▶ _TASKS TO PERFORM_
• 1. From the press release on nuclear power and global warming, copy out everything from "William C. Sailor" down to "preventing global warming.".
• 2. According to the press release on nuclear power and global warming, what share of the world's energy comes from nuclear power plants?
• 3. Translate this sentence from the press release on nuclear power and global warming into Spanish: "Only about 6 percent comes from nuclear power plants."

EMBARGOED until Thursday, May 18, at 11 a.m. PDT
A nuclear solution to global warming?
Nuclear power can play a significant role in preventing catastrophic
global warming, according to a controversial article published this
week in Science magazine.
William C. Sailor and Bob van der Zwaan, visiting Science Fellows at
Stanford`s Center for International Security and Cooperation (CISAC),
co-authored the report, which appears in the May 19 issue of Science.
They are among seven researchers affiliated with ``Nuclear Power
Issues and Choices for the 21st Century`` - a CISAC project
investigating whether nuclear energy has a legitimate role in
preventing global warming.
``Mankind is facing a tremendous challenge with global climate
change,`` says physicist van der Zwaan. ``In the coming two decades
we have to consider new energy sources, including nuclear.``
But van der Zwaan, on leave from the Free University (Vrij
Universiteit) of the Netherlands, admits that widespread public
concern has led several countries to halt development of nuclear
energy.
``Eighty-five percent of all Dutch people are opposed to it,`` he
notes, and the numbers are similar in other European countries.
Clean-burning fuel
Most of the world`s energy is derived from fossil fuels like coal,
oil and natural gas. Only about 6 percent comes from nuclear power
plants.
But burning fossil fuels emits large amounts of carbon dioxide (CO2)
and other gases that trap infrared radiation from the sun.

▶ _DATA SEGMENT_

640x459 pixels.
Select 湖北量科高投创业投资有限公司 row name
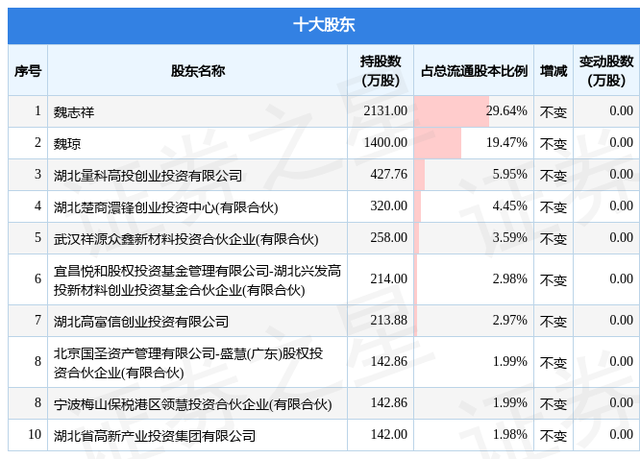point(147,175)
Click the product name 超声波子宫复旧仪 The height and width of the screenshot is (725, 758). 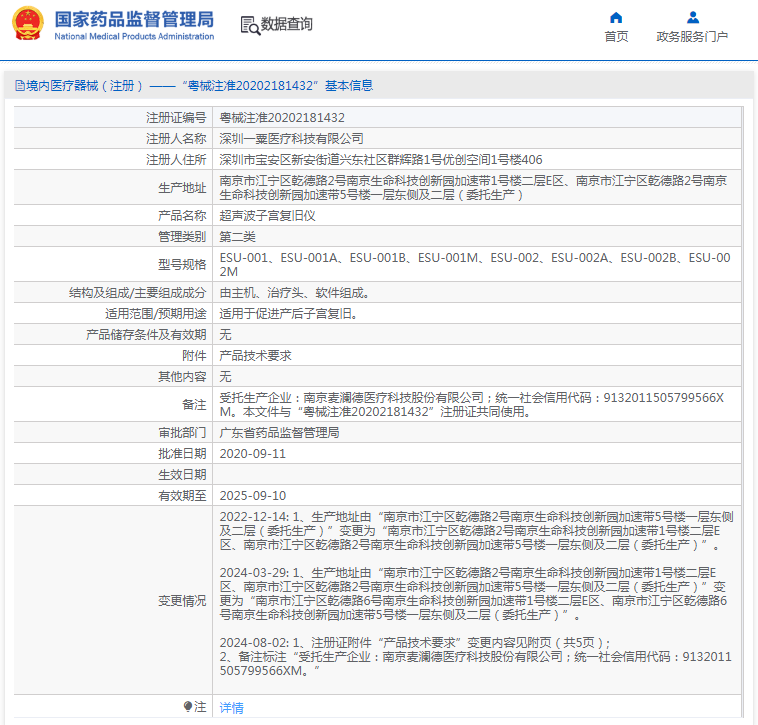pyautogui.click(x=268, y=215)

▶ _ANSWERS TO THIS EXERCISE_
• 1.
William C. Sailor and Bob van der Zwaan, visiting Science Fellows at
Stanford`s Center for International Security and Cooperation (CISAC),
co-authored the report, which appears in the May 19 issue of Science.
They are among seven researchers affiliated with ``Nuclear Power
Issues and Choices for the 21st Century`` - a CISAC project
investigating whether nuclear energy has a legitimate role in
preventing global warming.

• 2. About 6 percent.

• 3. Solo alrededor del 6 por ciento proviene de centrales nucleares.